**PAGE EXCERPT:**
++++
36 States Finalize BEAD Proposals Distributions Plans
After years of preparation, debate, and political shifts, the Broadband Equity, Access, and Deployment (BEAD) program is finally moving ahead to completion. Of 56 eligible states and territories, 36 have now finalized their BEAD proposals and submitted them for review.
These submissions detail how billions in federal funds will be invested to close connectivity gaps nationwide. They also mark a turning point after policy shifts under the Trump administration, where broadband offices have faced changing rules, delays, and uncertainty.
At this stage, the NTIA has 90 days to review and approve each plan, unlocking the next round of BEAD disbursements.
For up-to-date information, Brander Group maintains a BEAD progress dashboard tracking state progress, how much funding is on the table, and the technologies being deployed.
Emerging Trends Across State Proposals
The 36 finalized BEAD proposals reveal some patterns:
- Fiber Priority – Fiber continues to receive the majority of awards. In most cases it remains the central technology for closing access gaps. Until this year, it was often the only option included in state plans.
- Satellite Use Expands – Several states now allocate funds to Low Earth Orbit (LEO) satellite. Hawai‘i, Kentucky, and North Carolina included satellite in their proposals to serve remote or high-cost areas.
- Fixed Wireless Increases – Fixed wireless is more prominent in BEAD than in earlier programs. Iowa, Minnesota, and other states have assigned substantial portions of their awards to wireless deployments.
- Variation in Spending Levels – Some states are deploying only a fraction of their allocations at the start. Massachusetts is committing about 12% of its funds, while Mississippi and North Carolina are spending several hundred million dollars immediately.
BEAD Proposals by Region
West
- Arizona – $512M awarded from $993M; 75% fiber, 19% fixed wireless, 5% LEO satellite.
- Nevada – $169M awarded from $416M; 64% fiber, 29% LEO, 4% fixed wireless, 3% HFC.
- Hawai‘i – $95M awarded from $150M; 82% fiber, 8% LEO.
- New Mexico – Strong focus on fiber for rural and tribal communities; LEO reserved for hard-to-reach areas.
- California, Oregon, Washington – Extensions granted; proposals expected later in 2025.
Midwest and Plains
- Iowa – $221M awarded from $415M; 51% fiber, 41% fixed wireless, 9% LEO.
++++
**AIM OF THE EXERCISE:** In the BEAD proposals article, which states are given both an awarded amount and the total it was awarded from? Include both figures for each. The listing after this point is separate material, unrelated to the BEAD article.

**GIVEN RECORDS:**
++++
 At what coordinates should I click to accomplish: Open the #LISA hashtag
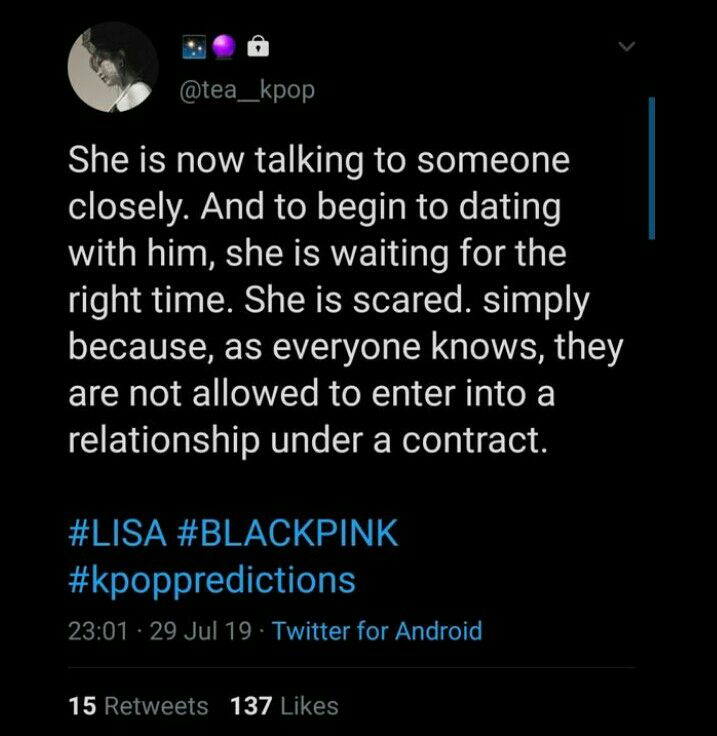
++++
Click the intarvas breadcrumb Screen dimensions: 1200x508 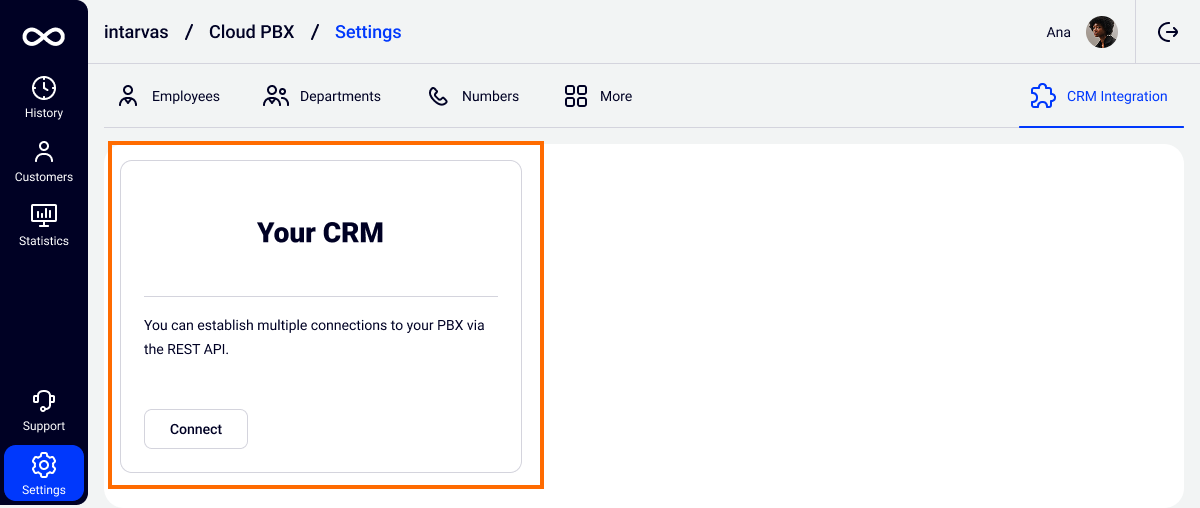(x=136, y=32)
++++
**RESULT:**
- Arizona: $512M awarded from $993M
- Nevada: $169M awarded from $416M
- Hawai‘i: $95M awarded from $150M
- Iowa: $221M awarded from $415M